> **Action item**: The stretch wanted below opens at the line containing "[Facebook] (87, 2041)" and closes at the line containing "Medusa, (738, 323)". Please return it exactly, with no other lines.

> **Provided data**:
————————

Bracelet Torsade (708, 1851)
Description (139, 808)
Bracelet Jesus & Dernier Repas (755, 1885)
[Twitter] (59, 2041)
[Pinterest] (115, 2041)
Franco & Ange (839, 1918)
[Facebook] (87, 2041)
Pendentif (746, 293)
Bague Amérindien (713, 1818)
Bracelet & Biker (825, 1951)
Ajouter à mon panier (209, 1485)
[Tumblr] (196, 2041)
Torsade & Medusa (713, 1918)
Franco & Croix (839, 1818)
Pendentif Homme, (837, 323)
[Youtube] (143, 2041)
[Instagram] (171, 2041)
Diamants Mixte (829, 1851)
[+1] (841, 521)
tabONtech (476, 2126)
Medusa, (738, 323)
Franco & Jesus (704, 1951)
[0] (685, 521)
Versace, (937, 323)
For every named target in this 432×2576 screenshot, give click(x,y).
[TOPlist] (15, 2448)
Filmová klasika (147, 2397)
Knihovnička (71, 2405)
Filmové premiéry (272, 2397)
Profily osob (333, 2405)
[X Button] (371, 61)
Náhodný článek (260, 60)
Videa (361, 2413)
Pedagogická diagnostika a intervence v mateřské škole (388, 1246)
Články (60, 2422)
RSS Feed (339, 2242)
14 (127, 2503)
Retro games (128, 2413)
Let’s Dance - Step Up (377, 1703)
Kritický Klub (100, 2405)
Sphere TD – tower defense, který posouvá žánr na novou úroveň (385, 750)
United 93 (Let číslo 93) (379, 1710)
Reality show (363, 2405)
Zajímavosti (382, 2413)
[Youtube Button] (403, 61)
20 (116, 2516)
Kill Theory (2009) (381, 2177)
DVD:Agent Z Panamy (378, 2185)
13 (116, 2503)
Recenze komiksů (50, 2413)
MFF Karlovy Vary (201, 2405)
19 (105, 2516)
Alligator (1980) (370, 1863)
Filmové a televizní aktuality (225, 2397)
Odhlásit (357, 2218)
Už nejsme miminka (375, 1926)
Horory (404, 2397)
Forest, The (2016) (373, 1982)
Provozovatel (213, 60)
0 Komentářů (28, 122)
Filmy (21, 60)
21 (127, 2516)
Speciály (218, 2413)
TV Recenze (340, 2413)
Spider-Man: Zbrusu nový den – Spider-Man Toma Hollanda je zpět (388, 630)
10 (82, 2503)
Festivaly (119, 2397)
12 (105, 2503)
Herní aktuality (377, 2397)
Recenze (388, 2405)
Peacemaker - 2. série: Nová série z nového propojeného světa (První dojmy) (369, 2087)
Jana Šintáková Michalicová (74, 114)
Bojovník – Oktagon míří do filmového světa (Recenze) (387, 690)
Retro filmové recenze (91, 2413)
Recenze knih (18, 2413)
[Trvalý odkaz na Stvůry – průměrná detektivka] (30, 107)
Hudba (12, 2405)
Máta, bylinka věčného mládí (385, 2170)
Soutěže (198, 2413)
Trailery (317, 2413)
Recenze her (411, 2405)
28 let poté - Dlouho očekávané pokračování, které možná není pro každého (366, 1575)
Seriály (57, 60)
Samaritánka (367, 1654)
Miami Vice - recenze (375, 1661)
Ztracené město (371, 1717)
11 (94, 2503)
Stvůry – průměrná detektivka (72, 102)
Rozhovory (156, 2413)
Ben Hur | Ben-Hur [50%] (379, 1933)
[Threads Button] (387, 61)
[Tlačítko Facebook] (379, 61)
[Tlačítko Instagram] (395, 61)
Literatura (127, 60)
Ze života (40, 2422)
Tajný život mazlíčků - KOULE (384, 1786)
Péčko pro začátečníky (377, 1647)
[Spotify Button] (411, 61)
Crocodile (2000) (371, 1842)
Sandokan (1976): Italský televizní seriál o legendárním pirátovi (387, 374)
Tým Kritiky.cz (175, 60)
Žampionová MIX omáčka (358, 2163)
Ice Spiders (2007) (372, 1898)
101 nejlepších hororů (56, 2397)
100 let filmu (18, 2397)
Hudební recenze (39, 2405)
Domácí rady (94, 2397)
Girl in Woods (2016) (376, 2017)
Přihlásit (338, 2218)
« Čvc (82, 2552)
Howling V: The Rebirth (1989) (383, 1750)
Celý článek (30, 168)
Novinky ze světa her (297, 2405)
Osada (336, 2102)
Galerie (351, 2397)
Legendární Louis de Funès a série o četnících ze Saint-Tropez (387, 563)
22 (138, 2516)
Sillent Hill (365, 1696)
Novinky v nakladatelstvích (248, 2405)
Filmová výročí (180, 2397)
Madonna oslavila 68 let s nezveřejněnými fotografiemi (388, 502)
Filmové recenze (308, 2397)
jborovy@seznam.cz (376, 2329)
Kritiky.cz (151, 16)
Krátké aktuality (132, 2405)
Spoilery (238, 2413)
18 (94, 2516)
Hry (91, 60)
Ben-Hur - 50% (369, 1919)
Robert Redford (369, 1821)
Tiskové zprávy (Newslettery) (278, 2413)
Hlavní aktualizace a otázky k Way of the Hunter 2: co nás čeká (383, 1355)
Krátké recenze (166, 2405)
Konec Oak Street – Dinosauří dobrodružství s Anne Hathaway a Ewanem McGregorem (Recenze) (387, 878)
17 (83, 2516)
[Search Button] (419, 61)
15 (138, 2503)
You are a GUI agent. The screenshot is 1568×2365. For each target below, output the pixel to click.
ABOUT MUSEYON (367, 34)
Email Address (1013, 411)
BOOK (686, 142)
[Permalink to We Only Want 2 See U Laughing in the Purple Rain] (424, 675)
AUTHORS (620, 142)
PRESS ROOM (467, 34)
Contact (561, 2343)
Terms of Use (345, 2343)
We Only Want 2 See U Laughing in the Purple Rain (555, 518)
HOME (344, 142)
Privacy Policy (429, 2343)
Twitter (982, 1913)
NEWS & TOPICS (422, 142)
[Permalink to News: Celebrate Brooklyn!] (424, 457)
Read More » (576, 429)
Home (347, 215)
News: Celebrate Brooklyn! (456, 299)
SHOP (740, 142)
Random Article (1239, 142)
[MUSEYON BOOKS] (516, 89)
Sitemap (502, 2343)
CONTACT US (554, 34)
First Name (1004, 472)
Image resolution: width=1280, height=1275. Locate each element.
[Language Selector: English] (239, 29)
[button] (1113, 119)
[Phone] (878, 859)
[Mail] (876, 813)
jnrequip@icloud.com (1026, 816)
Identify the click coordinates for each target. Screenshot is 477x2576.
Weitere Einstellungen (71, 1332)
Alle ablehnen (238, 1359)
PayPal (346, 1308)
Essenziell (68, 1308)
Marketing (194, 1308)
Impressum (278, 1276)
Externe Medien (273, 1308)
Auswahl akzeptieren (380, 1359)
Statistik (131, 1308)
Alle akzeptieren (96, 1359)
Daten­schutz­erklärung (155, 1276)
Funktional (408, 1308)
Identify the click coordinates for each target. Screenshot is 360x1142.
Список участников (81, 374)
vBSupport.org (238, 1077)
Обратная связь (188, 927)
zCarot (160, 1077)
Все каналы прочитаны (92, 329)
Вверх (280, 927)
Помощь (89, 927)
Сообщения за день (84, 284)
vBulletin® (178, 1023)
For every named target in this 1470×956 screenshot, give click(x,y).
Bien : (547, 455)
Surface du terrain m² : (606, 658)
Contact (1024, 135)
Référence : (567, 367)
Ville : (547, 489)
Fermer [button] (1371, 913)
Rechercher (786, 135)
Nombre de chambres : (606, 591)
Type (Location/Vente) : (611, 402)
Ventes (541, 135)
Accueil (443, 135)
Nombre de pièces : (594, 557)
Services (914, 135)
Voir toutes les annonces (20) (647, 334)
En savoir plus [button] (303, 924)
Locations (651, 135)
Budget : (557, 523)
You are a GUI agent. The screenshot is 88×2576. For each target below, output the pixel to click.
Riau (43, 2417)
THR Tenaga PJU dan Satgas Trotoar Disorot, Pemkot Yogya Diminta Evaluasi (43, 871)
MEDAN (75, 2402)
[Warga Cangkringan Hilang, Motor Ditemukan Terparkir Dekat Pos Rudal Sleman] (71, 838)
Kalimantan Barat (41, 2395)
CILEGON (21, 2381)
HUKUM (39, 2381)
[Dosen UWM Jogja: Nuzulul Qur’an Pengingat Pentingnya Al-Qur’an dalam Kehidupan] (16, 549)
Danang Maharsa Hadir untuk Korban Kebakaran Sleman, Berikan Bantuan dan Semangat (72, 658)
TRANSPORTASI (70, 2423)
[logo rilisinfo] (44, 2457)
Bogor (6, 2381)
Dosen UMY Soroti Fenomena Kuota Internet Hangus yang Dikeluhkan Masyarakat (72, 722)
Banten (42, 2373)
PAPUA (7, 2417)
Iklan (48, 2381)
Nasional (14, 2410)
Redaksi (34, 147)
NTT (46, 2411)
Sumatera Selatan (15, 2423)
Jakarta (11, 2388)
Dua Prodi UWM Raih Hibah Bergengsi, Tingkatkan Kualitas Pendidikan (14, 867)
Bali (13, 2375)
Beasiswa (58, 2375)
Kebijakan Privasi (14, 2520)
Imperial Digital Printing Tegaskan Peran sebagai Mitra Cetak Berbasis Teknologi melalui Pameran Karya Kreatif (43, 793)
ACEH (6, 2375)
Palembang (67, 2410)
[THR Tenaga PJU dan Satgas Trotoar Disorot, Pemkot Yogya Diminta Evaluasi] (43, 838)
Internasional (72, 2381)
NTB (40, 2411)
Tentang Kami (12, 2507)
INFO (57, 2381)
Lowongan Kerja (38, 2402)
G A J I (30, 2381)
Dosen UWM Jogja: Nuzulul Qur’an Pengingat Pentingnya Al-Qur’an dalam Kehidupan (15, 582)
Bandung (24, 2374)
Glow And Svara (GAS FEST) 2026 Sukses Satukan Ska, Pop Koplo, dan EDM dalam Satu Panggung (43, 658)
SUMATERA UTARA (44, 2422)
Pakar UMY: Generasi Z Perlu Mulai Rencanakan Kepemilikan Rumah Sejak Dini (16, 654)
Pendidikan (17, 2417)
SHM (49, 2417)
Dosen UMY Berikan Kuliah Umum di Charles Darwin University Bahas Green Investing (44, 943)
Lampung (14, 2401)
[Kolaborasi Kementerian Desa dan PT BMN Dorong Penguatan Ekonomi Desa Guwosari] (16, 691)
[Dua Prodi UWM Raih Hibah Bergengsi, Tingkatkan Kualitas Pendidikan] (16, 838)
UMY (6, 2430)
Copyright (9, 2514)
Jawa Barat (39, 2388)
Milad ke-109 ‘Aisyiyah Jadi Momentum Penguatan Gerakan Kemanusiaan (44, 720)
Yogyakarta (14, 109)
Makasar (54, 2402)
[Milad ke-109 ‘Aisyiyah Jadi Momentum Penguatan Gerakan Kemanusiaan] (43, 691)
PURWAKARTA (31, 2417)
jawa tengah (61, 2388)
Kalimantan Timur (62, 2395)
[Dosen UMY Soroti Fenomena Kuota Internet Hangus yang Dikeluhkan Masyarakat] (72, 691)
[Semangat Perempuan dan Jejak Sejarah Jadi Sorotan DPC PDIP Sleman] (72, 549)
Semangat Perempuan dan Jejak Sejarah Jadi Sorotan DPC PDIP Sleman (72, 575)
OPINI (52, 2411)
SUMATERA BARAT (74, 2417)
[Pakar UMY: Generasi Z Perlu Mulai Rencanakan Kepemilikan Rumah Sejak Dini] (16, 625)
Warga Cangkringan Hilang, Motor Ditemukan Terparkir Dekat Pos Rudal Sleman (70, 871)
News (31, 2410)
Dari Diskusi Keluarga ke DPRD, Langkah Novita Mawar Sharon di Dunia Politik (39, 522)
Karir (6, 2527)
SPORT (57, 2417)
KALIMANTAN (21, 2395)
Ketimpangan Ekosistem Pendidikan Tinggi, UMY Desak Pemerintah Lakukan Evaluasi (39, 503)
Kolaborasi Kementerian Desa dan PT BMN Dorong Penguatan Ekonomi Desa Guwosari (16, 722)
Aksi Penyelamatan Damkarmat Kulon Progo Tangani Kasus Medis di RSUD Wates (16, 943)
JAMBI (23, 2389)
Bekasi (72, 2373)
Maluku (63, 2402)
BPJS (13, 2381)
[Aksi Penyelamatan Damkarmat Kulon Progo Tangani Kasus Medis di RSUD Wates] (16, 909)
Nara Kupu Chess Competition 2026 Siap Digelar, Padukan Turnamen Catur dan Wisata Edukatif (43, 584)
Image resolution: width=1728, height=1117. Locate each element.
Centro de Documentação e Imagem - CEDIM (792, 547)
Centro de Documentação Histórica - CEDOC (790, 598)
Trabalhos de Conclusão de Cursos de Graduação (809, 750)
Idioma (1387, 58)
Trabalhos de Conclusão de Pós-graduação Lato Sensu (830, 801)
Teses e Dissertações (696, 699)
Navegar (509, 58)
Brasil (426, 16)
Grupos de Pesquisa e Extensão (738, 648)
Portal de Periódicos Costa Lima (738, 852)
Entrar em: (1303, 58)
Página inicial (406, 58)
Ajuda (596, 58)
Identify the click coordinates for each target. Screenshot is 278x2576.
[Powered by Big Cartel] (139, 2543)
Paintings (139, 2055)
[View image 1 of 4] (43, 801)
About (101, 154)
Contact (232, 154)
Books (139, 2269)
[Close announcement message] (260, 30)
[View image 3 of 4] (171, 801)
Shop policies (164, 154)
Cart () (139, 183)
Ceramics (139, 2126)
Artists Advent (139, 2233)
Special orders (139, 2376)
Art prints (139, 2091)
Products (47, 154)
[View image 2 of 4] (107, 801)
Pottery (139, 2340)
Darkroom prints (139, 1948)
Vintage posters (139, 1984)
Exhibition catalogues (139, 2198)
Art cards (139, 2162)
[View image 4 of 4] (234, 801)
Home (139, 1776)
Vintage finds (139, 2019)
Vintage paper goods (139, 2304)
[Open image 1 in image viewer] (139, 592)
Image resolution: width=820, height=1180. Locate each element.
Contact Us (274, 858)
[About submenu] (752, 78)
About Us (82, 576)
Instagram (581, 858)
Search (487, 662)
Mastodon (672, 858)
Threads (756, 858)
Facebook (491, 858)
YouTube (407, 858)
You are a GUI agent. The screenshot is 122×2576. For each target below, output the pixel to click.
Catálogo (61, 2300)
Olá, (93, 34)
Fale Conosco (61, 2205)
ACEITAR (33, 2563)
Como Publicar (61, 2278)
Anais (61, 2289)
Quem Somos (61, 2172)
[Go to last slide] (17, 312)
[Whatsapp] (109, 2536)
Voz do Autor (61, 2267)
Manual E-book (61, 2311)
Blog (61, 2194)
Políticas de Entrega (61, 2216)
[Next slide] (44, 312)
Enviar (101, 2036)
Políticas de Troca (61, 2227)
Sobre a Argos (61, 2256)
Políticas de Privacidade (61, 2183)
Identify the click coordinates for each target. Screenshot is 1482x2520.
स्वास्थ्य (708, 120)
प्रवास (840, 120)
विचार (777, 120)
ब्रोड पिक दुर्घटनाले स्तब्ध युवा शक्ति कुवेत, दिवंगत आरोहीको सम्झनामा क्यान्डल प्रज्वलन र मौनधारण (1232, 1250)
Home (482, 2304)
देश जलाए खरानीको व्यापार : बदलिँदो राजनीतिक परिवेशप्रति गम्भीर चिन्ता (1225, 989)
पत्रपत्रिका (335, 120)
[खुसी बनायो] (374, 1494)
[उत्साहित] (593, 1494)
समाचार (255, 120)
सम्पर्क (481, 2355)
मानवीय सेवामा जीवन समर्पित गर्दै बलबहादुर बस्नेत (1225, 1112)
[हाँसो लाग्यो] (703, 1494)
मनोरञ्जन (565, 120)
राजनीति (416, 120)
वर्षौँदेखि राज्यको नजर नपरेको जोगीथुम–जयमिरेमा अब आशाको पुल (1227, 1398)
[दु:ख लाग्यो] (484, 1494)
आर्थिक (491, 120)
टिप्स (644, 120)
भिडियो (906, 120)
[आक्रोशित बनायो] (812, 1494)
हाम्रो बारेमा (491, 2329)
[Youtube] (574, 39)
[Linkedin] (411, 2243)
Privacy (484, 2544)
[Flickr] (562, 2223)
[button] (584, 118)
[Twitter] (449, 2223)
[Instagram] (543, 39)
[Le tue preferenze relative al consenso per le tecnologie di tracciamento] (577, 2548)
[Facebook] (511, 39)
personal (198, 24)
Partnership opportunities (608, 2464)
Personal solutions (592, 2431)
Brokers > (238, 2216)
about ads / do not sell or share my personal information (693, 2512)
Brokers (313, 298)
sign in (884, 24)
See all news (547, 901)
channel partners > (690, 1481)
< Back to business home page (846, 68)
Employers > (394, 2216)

————————

> **Written reply**:
[Facebook] (87, 2041)
Pendentif (746, 293)
Bague Amérindien (713, 1818)
Bracelet & Biker (825, 1951)
Ajouter à mon panier (209, 1485)
[Tumblr] (196, 2041)
Torsade & Medusa (713, 1918)
Franco & Croix (839, 1818)
Pendentif Homme, (837, 323)
[Youtube] (143, 2041)
[Instagram] (171, 2041)
Diamants Mixte (829, 1851)
[+1] (841, 521)
tabONtech (476, 2126)
Medusa, (738, 323)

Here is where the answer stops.